* _Task goal_: Report each line of the items below that contains the word "width". Case counts.

-- Start Excerpted records --

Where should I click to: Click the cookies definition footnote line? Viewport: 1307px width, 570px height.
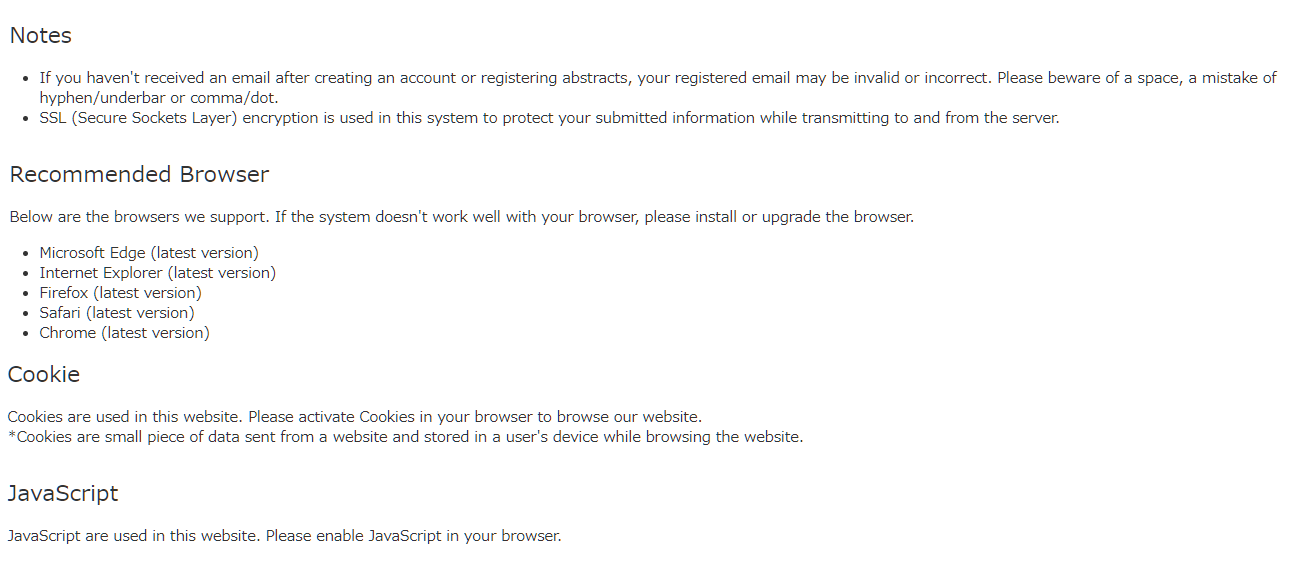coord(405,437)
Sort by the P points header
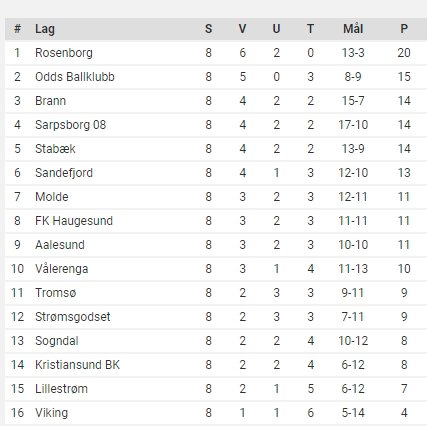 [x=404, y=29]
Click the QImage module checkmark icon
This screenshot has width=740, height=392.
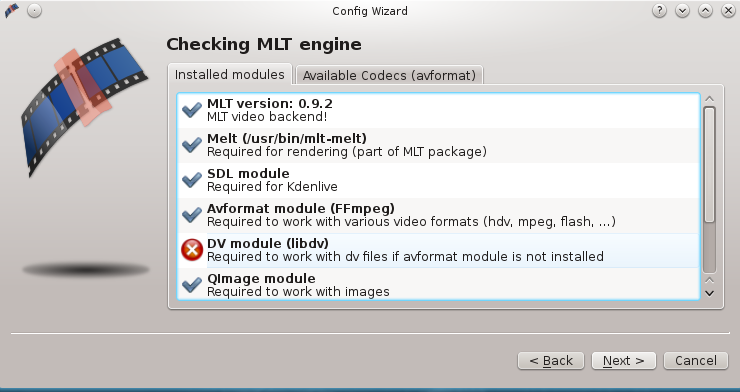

-- End Excerpted records --

* _Reply to the exercise_:
Where should I click to: Click the cookies definition footnote line? Viewport: 1307px width, 570px height.
This screenshot has width=740, height=392.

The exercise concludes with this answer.